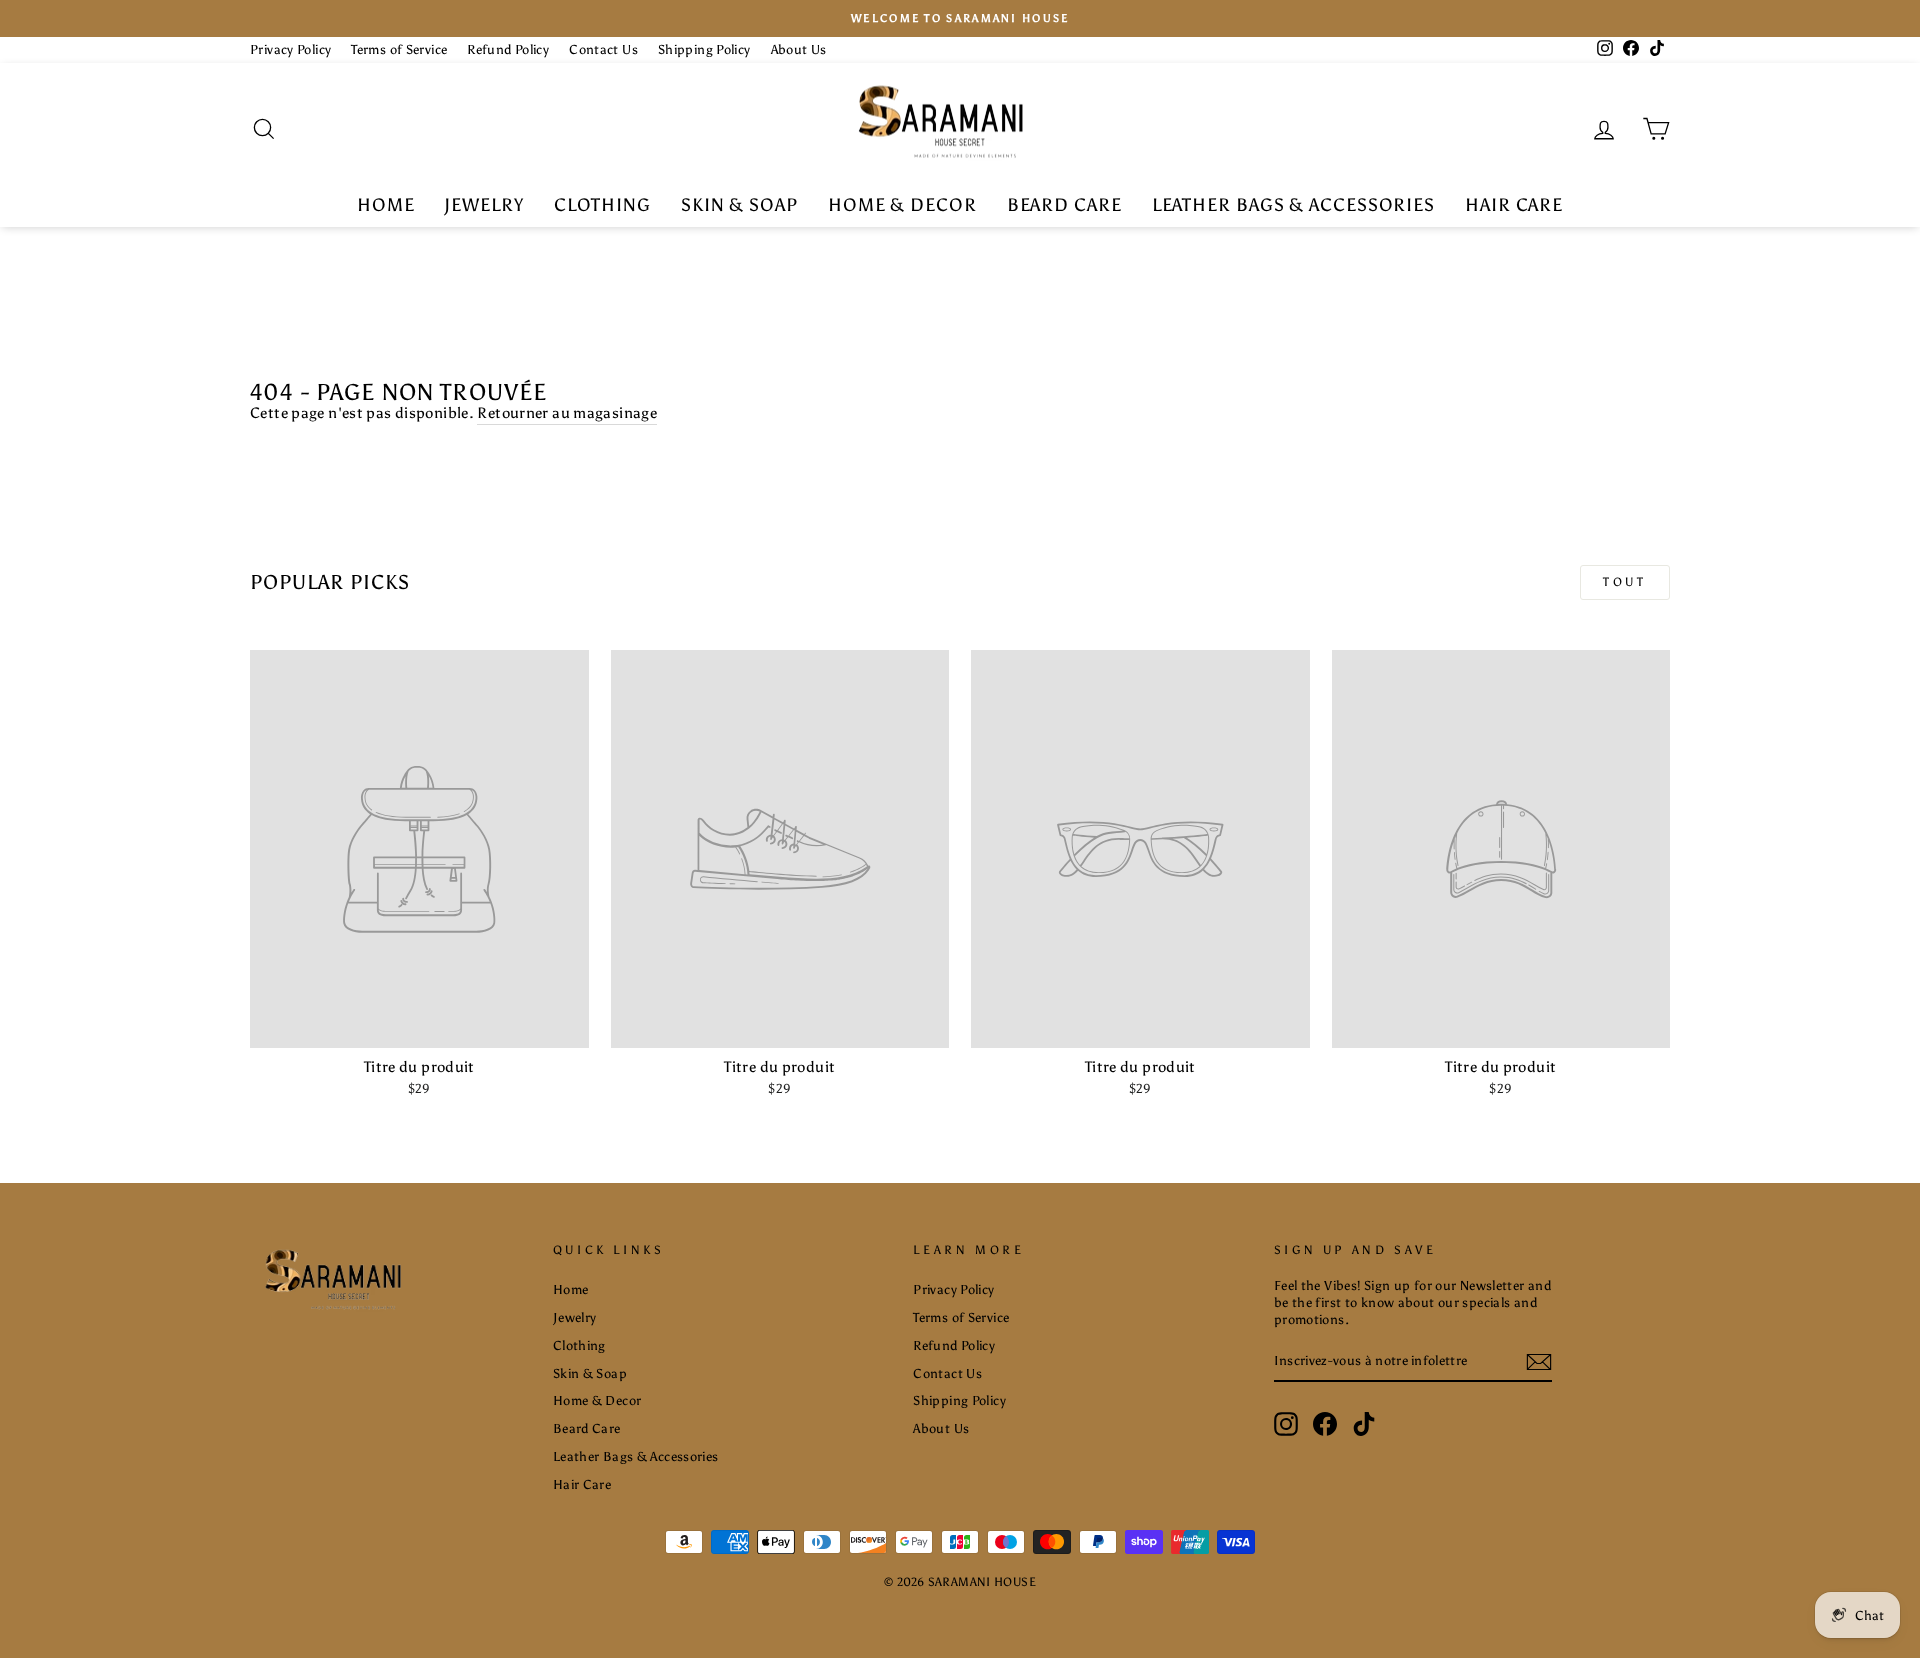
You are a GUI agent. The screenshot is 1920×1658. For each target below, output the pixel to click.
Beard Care (1064, 205)
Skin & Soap (739, 205)
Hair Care (1514, 205)
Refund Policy (508, 49)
-------------------------
> [Aim of the exercise]: None of the pictures belongs in the answer, but all the entries must be repeated exactly.

> [Task solution]:
You are a GUI agent. The screenshot is 1920×1658. For each target below, output the pixel to click.
Beard Care (1064, 205)
Skin & Soap (739, 205)
Hair Care (1514, 205)
Refund Policy (508, 49)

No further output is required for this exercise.